**Deskripsi Tugas**
Kembalikan tanpa perubahan bagian artikel tentang keuangan keluarga yang dimulai pada kata-kata "Apalagi ketika sang" dan berhenti setelah kata-kata "menjadi pemicu pertengkaran.".

**Dokumen Sumber**

+ + +

Rezeki Suamiku Berlimpah Setelah Aku Tak Lagi Kerja, Tak Disangka Ini Rahasianya
Asgar News - Sering kali menjalani hidup berumah tangga, permasalahan
ekonomi menjadi ujian berat pasangan suami istri.
Ketika banyak kebutuhan, disertai rasa ingin sama seperti keluarga lain
membuat pasangan suami istri mati-matian mencari rezeki.
Apalagi ketika sang istri terbiasa bekerja, usai menikah diminta sang suami
berhenti dan mencari pekerjaan lebih longgar waktunya.
Istri biasanya akan syok berat. Bahkan tak jarang menjadi pemicu pertengkaran.
Ditambah dikaitkan dengan uang yang dinilai pendapatan semakin berkurang.
Memang betul, secara logika jika gaji istri Rp 5 juta dan suami Rp 5 juta
perbulannya, maka keluarga ini menerima Rp 10 juta setiap bulannya.
Namun fakta sesungguhnya, ketika istri kerja membantu keuangan
keluarga, tetap saja akan kurang.
Tapi, untuk saat ini rasanya tak cukup hanya mengandalkan gaji suami karena itu
banyak istri yang ikut bekerja tanpa henti.
Kebanyakan itu yang jadi alasan istri 'turun gunung' ikut banting tulang.
Tapi apa ia istri ikut bekerja ini harus menjadi solusi satu satunya?
Tapi apakah istri yang ikutan turun tangan mengais rezeki sanggup
menyelesaikan solusi keuangan?
Dilansir Sripoku.com dari Wajib Baca, ketika suami dan istri sama-sama
berpenghasilan, belum tentu menjamin hidup lebih makmur.
Masalah keuangan tetap saja menghantui, lantaran namanya uang makin dapat
banyak juga tetap saja kurang.
Memang secara teoritis sih itu
erkebalikan, karena ada penghasilan tambahan dari istri yang bekerja,
seharusnya kan keuangan semakin makmur?
Terus apa yang salah kalau terus-terusan merasa kurang?
Mungkin asumsi di bawah ini bisa menjadi biang kerok kenapa istri kerja tetap
tak bikin perubahan keuangan keluarga meskipun ikut bekerja.
1. Istri bekerja gaya hidup pun berubah
Secara ditempat kerja istri temen temenya pada bawa smartphone X keluaran
terbaru, tas gemes terbaru dll.

+ + +

**Data yang Diberikan**
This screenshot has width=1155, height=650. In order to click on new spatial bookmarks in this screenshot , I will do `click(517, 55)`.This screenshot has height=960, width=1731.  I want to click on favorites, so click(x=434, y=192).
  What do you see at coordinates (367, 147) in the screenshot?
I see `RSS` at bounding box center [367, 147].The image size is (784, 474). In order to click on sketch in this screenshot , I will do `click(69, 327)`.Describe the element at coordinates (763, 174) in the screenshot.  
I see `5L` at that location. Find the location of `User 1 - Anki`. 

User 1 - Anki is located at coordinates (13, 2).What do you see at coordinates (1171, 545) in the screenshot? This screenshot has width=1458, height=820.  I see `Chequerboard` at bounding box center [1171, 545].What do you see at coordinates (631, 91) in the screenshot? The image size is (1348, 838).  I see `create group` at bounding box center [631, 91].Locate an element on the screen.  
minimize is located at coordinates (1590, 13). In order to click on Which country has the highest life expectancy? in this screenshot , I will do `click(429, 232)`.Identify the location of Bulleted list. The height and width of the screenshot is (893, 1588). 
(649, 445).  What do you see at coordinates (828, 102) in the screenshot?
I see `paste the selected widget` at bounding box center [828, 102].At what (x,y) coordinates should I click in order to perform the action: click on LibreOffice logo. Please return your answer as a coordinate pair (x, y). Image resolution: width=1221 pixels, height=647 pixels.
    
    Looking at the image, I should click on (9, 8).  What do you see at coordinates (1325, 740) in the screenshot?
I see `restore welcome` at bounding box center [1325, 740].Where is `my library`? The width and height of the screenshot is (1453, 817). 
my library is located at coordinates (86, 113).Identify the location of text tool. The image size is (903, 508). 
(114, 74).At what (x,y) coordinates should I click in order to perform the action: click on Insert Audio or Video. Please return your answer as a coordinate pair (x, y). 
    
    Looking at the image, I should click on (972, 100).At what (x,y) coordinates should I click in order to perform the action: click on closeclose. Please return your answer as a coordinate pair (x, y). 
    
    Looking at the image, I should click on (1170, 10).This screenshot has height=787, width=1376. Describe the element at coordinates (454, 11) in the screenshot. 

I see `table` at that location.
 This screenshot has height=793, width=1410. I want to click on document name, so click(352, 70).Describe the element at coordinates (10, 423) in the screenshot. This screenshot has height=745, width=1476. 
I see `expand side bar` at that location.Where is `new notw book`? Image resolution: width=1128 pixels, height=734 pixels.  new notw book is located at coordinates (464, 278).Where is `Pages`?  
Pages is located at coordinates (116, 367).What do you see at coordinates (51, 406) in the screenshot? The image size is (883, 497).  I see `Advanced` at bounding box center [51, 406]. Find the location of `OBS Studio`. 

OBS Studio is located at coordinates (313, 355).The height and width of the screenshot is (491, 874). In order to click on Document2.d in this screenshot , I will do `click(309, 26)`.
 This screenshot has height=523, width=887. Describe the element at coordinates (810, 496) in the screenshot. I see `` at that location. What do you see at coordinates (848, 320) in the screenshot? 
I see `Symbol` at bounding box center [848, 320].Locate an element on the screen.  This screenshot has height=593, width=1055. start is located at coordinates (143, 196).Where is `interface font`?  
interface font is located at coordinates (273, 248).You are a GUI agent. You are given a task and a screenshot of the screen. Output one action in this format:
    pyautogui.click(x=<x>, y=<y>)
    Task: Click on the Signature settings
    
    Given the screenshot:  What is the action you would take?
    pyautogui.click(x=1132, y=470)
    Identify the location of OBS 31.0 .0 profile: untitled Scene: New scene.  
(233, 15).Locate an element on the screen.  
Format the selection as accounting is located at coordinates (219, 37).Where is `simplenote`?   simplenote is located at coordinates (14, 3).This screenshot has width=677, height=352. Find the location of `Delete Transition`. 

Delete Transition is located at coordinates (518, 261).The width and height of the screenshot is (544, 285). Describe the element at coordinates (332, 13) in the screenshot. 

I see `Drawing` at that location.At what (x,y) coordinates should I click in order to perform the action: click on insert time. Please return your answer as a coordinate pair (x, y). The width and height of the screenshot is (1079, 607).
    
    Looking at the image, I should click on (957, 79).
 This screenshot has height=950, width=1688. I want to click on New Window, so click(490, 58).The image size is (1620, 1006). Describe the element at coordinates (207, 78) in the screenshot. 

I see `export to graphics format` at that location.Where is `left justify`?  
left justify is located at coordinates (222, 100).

+ + +

**Hasil Latihan**
Apalagi ketika sang istri terbiasa bekerja, usai menikah diminta sang suami
berhenti dan mencari pekerjaan lebih longgar waktunya.
Istri biasanya akan syok berat. Bahkan tak jarang menjadi pemicu pertengkaran.